Assigned task » Write out every line exactly, from the start of the records below to the line with "クロムでお買い物🖤 (49, 409)", and stop there. Don't write out the pictures.

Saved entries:
☆ ☆ ☆

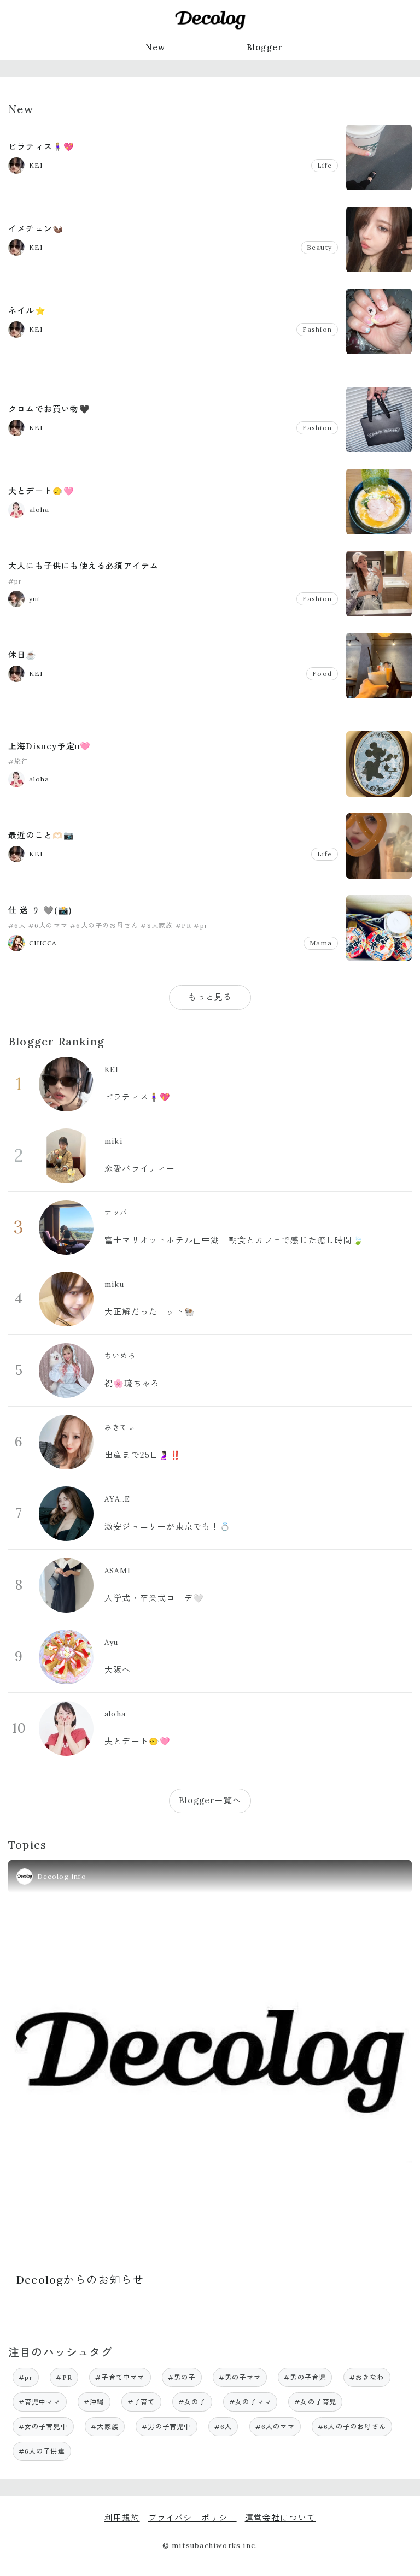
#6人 (17, 925)
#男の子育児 (305, 2377)
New (155, 47)
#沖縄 (94, 2402)
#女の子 (192, 2402)
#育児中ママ (40, 2402)
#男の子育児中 (166, 2426)
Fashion (317, 329)
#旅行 (18, 761)
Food (322, 673)
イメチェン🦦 (35, 229)
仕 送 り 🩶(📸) (40, 910)
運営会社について (280, 2518)
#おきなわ (366, 2377)
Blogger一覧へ (210, 1800)
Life (324, 165)
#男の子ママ (240, 2377)
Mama (321, 943)
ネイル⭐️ (27, 310)
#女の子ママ (250, 2402)
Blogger (265, 47)
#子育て (141, 2402)
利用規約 (122, 2518)
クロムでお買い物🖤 (49, 409)
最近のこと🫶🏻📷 (41, 835)
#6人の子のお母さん (104, 925)
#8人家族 (157, 925)
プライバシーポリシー (192, 2518)
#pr (15, 581)
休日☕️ (22, 655)
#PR (184, 925)
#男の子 (182, 2377)
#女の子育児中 (43, 2426)
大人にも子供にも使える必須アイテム (83, 566)
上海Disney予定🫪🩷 (49, 746)
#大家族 (105, 2426)
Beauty (319, 247)
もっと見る (210, 997)
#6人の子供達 (42, 2451)
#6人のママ (48, 925)
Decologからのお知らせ (80, 2279)
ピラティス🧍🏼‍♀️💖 (41, 147)
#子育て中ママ (119, 2377)
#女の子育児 (315, 2402)
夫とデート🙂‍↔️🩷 (41, 491)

☆ ☆ ☆

Result of the exercise »
#6人 (17, 925)
#男の子育児 (305, 2377)
New (155, 47)
#沖縄 (94, 2402)
#女の子 (192, 2402)
#育児中ママ (40, 2402)
#男の子育児中 (166, 2426)
Fashion (317, 329)
#旅行 (18, 761)
Food (322, 673)
イメチェン🦦 (35, 229)
仕 送 り 🩶(📸) (40, 910)
運営会社について (280, 2518)
#おきなわ (366, 2377)
Blogger一覧へ (210, 1800)
Life (324, 165)
#男の子ママ (240, 2377)
Mama (321, 943)
ネイル⭐️ (27, 310)
#女の子ママ (250, 2402)
Blogger (265, 47)
#子育て (141, 2402)
利用規約 (122, 2518)
クロムでお買い物🖤 (49, 409)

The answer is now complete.